At the same time, the incidence of spontaneous non-lymphomatous tumors (mammary gland adenoma/adenocarcinoma, teratoma, bronchiolo-alveolar carcinoma, and rabdomyosarcoma) was 0.23% in all NOG retired breeders, 0.00% in male mice, and 0.44% in female mice. In comparison, in CB17-scid mice (10–65 weeks of age), the total incidence of non-lymphomatous tumors is 1.5–1.9% [4, 10].
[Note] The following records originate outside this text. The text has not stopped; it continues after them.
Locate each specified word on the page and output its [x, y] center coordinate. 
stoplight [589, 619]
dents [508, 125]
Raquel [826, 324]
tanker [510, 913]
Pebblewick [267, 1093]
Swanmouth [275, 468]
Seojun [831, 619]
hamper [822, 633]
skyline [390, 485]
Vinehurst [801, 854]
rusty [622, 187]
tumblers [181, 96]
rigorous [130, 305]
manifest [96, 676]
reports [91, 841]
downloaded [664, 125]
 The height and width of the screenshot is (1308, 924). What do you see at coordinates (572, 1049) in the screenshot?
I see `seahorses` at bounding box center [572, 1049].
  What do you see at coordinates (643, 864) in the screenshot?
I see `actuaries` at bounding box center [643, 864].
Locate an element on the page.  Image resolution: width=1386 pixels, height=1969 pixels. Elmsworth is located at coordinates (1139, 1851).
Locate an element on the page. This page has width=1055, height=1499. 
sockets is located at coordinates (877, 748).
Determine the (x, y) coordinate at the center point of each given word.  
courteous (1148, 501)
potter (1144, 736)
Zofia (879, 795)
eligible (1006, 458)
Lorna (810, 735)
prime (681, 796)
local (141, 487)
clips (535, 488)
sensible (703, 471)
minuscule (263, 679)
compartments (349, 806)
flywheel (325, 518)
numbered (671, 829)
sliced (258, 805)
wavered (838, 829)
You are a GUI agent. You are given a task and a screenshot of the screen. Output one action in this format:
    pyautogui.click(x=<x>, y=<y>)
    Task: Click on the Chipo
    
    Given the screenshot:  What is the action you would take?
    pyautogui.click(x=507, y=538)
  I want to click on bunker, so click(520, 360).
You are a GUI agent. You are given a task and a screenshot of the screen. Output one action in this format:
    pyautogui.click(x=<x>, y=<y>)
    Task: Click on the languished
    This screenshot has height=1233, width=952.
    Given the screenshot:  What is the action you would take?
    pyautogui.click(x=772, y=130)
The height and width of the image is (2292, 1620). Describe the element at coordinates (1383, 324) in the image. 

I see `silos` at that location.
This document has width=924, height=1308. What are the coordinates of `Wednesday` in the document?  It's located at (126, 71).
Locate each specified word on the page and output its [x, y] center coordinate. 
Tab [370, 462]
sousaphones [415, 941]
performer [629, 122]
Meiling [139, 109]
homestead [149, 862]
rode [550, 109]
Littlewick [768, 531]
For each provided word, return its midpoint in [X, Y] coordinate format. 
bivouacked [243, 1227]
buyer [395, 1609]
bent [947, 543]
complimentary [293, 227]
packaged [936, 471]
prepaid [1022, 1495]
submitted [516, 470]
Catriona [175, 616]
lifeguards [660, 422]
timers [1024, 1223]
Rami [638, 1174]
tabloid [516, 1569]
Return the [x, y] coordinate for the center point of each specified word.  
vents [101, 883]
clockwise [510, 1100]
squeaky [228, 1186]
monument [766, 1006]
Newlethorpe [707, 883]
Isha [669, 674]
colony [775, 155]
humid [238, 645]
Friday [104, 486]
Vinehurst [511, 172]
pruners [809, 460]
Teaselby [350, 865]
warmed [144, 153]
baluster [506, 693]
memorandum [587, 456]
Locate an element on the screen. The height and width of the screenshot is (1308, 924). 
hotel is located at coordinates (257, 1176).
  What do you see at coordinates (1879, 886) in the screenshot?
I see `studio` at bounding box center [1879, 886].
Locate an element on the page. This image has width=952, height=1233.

From the above results, and the macro- and micro-pathological characterization of lymphomas in 13 NOG mice, it can be concluded that: 1) lymphomas were primarily of thymic origin, 2) they occurred by about 25 weeks of age, 3) they consisted mainly of lymphoblastic neoplastic cells, 4) neoplastic lymphocytes were non-cohesive and medium-sized with scant cytoplasm, 5) neoplastic lymphocytes were cytoplasmic CD3-positive and CD45R-negative, and 6) CD3-positive and CD45R-negative metastatic cells invaded the perivascular regions of the spleen, lung, liver, and kidney. CD45R-positive small-sized cells were observed in the normal/enlarged thymus and the spleen. However, these CD45R-positive cells presented small, apoptotic, deeply staining nuclei, and were caspase-3-positive. Therefore, given that the CD45R epitope was reported to be expressed on T-cells or thymocytes undergoing apoptosis [21, 24, 25], these cells were considered apoptotic cells and not B-cells. Consequently, we speculate that lymphomas in young NOG mice were thymus-derived T-cell lymphoblastic lymphomas. In summary, unlike SCID mice, the absence of Ig leakiness and a very low incidence of spontaneous tumors, including lymphomas, make NOG mice a useful model in xenotransplantation experiments, such as iPSC treatment studies.